[Pixel coordinate grounding data]

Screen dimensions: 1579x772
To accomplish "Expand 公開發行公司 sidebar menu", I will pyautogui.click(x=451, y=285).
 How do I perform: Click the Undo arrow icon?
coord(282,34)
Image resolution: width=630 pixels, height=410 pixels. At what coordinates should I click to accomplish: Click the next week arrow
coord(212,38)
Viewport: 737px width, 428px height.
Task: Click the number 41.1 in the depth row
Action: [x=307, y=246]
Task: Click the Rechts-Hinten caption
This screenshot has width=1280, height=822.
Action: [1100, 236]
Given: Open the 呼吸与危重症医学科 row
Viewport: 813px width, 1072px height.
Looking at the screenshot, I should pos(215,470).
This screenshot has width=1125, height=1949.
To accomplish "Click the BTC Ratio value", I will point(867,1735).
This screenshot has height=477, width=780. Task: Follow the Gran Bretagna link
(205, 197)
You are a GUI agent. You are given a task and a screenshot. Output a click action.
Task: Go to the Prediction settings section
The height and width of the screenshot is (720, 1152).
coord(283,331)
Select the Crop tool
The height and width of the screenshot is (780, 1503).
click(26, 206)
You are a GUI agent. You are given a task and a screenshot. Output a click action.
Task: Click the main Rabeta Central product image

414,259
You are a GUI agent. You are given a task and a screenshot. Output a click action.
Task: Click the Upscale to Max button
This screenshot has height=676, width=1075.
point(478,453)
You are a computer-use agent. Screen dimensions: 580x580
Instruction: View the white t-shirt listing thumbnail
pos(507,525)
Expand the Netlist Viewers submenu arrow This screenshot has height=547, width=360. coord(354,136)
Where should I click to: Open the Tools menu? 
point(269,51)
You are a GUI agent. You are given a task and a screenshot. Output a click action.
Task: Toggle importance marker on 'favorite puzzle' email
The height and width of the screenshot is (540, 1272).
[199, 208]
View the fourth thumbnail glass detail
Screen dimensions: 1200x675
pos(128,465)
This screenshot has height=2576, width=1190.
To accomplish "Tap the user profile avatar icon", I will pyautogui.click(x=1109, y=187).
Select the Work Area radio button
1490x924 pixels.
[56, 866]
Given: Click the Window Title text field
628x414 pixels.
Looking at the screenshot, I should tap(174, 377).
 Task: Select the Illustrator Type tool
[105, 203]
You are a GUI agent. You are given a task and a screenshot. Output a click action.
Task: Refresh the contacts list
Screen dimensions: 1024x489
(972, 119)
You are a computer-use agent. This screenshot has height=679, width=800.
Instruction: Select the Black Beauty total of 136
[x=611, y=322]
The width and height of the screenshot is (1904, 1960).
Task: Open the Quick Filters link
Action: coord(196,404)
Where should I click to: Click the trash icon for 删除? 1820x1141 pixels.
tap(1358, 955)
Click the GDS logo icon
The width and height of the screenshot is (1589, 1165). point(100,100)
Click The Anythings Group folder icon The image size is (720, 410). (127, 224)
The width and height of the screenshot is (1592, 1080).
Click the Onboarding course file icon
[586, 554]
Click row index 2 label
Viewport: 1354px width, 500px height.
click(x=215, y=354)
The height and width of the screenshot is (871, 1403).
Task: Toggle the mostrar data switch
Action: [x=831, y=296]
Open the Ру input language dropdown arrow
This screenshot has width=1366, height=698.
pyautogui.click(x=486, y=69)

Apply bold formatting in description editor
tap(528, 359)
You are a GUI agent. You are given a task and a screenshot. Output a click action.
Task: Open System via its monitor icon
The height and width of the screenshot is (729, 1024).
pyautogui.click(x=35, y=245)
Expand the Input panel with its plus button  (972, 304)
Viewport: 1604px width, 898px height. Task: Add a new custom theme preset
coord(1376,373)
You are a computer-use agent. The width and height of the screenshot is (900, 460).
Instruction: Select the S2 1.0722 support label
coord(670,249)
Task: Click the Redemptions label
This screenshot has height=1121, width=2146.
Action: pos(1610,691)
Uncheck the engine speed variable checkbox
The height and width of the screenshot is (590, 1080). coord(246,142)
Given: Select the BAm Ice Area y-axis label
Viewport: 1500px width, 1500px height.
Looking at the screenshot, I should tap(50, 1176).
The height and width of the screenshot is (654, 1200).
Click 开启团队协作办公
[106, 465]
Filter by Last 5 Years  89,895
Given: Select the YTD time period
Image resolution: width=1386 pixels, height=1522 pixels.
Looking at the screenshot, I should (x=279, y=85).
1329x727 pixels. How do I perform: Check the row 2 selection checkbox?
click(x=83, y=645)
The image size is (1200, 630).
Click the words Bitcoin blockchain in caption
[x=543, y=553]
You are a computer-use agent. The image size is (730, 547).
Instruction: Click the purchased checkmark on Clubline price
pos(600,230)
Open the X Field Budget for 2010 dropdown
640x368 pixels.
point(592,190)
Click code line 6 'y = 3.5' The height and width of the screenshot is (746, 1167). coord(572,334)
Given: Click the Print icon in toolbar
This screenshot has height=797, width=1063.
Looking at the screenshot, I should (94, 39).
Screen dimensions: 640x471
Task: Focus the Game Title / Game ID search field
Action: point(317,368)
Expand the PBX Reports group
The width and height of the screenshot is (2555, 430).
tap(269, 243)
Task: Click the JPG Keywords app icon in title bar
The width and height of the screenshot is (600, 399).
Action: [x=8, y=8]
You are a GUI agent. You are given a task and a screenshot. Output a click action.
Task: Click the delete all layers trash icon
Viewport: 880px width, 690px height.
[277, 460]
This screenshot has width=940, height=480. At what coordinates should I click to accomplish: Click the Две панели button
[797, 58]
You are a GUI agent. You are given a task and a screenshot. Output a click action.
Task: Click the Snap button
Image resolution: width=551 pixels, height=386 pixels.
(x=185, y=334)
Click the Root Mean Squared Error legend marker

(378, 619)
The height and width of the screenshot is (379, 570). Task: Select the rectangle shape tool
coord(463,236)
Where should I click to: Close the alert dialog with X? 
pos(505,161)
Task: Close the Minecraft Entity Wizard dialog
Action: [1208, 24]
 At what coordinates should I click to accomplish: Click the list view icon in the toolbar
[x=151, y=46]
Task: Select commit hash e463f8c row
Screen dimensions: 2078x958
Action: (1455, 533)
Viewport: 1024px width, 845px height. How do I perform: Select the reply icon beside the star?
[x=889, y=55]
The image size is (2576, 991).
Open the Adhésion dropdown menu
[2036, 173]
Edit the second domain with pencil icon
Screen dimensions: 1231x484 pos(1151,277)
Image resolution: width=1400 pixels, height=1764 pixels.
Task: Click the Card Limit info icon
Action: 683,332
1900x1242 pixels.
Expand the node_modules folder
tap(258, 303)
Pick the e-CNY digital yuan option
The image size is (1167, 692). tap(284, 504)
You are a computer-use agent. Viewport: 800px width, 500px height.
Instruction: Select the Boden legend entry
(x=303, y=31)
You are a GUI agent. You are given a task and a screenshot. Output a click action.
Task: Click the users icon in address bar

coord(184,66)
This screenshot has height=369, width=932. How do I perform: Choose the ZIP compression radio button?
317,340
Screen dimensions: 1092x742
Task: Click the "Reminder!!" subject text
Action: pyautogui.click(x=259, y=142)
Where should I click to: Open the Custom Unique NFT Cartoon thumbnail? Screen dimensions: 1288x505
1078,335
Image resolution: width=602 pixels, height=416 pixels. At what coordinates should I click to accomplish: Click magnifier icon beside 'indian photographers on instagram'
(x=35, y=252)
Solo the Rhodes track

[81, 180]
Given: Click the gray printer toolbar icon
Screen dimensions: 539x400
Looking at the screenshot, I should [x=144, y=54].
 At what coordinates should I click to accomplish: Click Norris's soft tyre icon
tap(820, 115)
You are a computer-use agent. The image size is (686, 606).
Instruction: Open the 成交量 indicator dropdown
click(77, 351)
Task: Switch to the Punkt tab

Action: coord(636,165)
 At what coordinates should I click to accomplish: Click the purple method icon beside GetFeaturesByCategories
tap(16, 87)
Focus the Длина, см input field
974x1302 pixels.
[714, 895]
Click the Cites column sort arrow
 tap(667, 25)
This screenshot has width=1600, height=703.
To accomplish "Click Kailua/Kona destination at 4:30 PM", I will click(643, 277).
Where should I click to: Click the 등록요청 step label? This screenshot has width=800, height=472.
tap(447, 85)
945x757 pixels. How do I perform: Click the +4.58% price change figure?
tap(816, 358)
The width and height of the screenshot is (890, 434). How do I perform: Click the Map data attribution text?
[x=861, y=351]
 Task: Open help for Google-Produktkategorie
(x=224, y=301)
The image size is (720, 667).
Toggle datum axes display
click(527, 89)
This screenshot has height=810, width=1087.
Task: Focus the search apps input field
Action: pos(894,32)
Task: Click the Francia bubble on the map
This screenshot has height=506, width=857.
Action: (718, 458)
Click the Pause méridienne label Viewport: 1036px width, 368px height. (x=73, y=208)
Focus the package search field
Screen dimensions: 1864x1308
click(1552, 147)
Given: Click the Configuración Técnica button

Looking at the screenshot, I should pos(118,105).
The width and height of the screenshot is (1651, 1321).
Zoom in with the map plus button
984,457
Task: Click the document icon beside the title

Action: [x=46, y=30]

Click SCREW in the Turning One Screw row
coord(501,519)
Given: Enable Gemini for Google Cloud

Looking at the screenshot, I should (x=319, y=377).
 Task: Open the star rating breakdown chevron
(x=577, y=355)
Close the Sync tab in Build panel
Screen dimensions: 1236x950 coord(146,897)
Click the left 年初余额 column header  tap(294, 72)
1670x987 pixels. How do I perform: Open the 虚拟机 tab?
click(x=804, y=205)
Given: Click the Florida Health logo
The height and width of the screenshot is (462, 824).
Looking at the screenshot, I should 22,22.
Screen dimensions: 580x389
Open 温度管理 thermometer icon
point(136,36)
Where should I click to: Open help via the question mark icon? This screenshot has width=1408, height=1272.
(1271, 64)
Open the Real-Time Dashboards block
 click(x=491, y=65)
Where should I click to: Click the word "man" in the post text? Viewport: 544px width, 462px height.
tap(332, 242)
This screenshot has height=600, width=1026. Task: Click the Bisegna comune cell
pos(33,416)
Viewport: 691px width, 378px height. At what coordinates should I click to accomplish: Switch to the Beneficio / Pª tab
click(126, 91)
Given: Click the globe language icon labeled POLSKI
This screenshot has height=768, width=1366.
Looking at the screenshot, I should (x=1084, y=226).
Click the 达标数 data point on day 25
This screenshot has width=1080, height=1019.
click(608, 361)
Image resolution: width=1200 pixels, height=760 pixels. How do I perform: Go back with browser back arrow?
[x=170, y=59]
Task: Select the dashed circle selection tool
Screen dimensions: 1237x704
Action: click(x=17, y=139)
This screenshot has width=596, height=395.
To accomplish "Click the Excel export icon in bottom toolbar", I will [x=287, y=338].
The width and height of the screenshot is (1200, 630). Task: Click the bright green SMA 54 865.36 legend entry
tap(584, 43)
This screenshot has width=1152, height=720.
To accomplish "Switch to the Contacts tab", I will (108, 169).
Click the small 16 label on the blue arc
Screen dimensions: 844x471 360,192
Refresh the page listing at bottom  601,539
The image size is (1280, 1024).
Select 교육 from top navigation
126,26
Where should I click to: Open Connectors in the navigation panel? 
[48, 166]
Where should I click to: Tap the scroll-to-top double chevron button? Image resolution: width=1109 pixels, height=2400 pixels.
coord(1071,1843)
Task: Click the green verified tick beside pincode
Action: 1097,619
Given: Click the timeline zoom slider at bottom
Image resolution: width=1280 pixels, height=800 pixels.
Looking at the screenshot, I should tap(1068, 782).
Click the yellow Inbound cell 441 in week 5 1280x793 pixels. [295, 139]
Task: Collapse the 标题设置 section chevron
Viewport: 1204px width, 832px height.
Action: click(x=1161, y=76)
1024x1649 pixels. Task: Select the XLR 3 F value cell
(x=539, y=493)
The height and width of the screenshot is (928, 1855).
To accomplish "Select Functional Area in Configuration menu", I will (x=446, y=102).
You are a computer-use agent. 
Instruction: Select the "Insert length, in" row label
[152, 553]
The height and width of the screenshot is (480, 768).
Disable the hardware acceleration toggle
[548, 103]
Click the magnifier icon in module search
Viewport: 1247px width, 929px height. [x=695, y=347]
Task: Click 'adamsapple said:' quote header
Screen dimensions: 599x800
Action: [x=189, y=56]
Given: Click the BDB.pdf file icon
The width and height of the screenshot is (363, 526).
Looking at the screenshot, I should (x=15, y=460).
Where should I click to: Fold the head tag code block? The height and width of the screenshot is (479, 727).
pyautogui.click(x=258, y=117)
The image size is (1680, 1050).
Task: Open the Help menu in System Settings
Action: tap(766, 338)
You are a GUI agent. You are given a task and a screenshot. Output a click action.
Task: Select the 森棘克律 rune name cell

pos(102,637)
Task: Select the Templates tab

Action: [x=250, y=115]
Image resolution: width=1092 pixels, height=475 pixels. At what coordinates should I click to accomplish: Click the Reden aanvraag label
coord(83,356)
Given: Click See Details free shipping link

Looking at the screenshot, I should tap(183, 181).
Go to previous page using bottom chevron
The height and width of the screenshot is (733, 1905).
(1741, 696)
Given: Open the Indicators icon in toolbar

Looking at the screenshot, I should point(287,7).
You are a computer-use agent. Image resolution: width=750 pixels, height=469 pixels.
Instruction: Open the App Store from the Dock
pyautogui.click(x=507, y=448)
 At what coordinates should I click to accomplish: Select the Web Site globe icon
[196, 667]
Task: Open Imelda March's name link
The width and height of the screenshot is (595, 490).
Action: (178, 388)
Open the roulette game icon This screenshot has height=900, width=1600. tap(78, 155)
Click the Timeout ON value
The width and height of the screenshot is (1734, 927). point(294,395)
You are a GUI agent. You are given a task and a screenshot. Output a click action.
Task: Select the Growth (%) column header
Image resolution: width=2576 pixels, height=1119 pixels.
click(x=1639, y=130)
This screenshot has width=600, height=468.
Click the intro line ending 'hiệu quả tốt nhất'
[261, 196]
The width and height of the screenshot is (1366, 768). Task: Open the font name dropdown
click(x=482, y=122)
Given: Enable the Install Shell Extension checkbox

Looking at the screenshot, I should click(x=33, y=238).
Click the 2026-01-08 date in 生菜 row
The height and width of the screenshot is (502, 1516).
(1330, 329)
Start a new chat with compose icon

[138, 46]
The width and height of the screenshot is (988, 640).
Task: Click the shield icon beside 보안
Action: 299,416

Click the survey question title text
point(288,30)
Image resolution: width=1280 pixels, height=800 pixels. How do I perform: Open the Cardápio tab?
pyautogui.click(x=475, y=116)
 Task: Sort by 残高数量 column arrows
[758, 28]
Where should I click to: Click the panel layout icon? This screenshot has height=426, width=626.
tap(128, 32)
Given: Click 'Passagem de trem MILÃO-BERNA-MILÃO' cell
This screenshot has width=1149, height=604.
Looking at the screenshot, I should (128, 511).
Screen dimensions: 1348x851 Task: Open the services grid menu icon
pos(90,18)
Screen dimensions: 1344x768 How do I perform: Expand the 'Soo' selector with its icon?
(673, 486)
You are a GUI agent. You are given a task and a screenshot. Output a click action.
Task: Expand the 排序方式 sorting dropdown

Problem details: In the data above, how many lines hold the string "language"? Give the number by itself.

Exercise answer: 2